▶ [Records provided]

☆ ☆ ☆ ☆ ☆ ☆ ☆

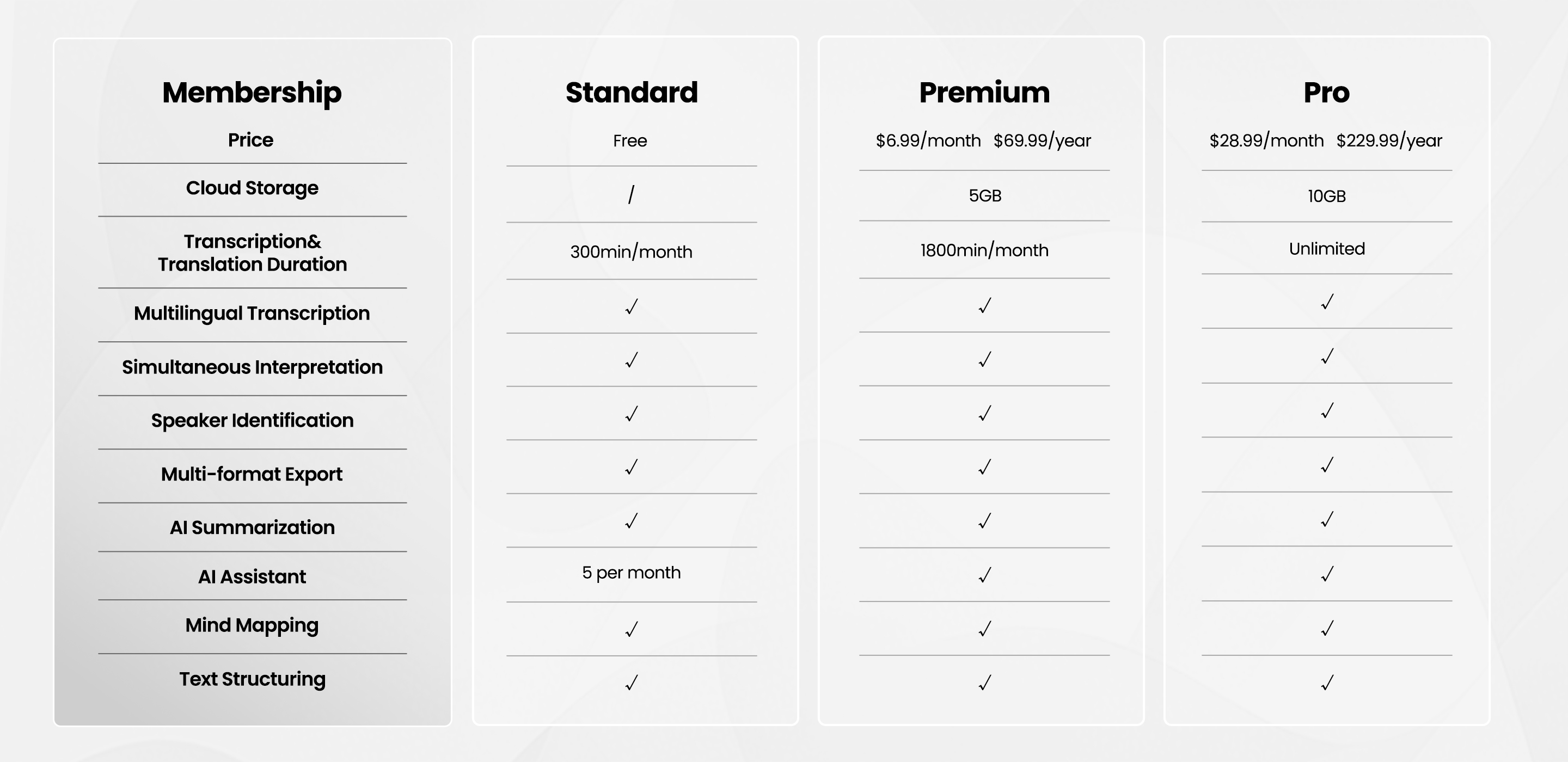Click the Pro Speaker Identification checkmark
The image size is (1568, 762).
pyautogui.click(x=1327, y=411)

☆ ☆ ☆ ☆ ☆ ☆ ☆

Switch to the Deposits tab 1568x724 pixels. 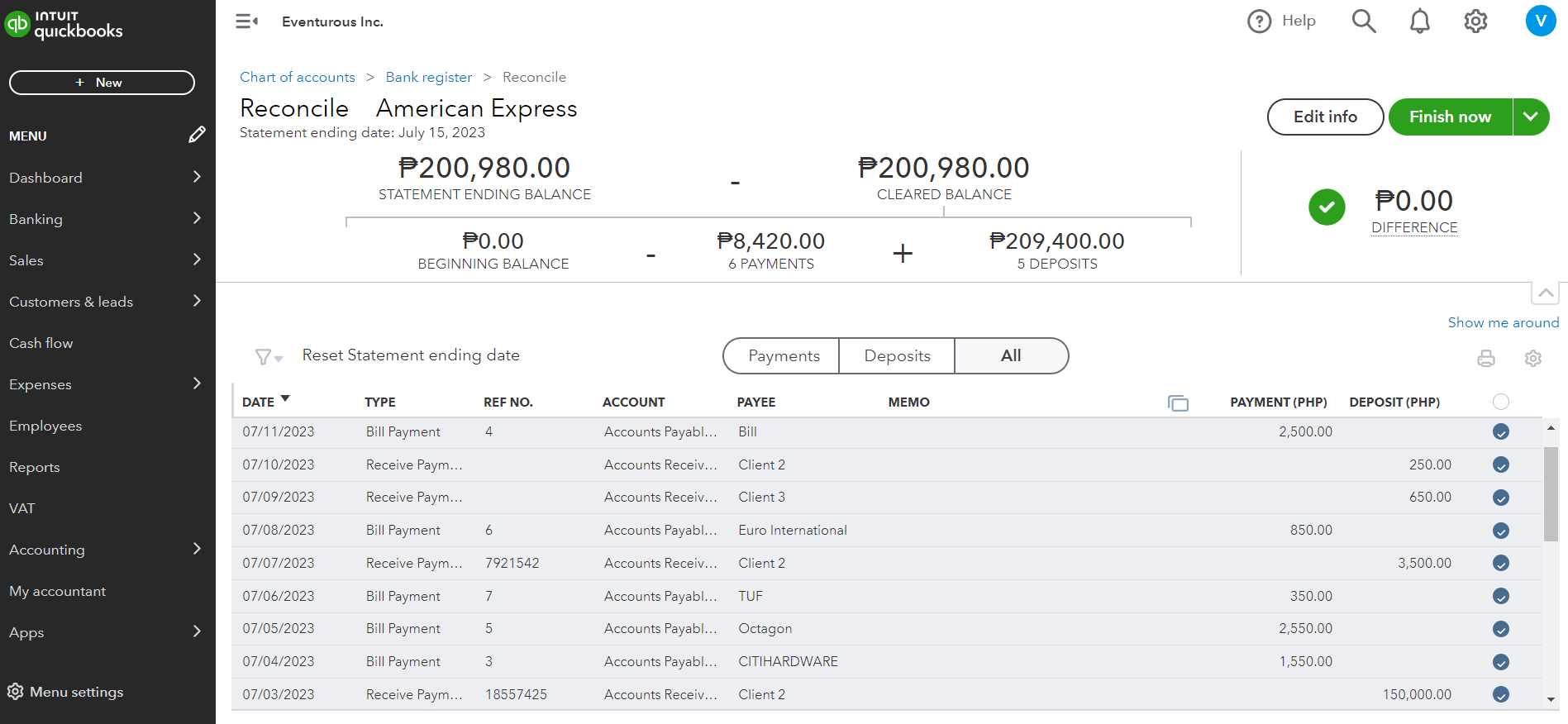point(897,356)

☆ ☆ ☆ ☆ ☆ ☆ ☆

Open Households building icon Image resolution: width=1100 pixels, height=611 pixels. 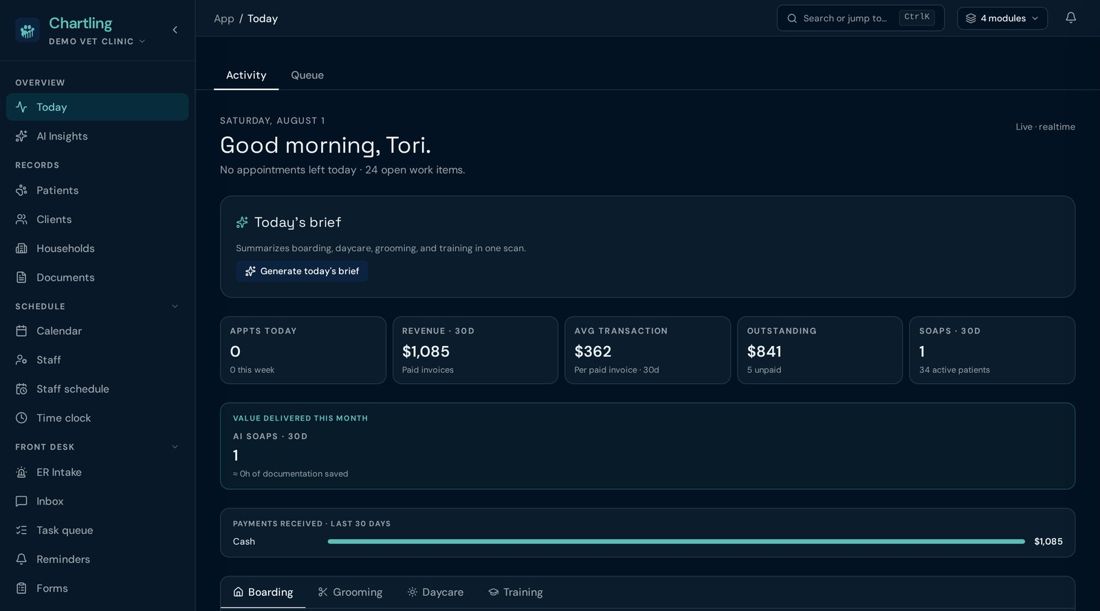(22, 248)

☆ ☆ ☆ ☆ ☆ ☆ ☆

▶ [What the exercise asks]
Could you transcribe everything from the line containing "Click the Pro" down to the line containing "pyautogui.click(x=1327, y=411)", both included, word for word? Leave the pictures out of your answer.

▶ [Finished answer]
Click the Pro Speaker Identification checkmark
The image size is (1568, 762).
pyautogui.click(x=1327, y=411)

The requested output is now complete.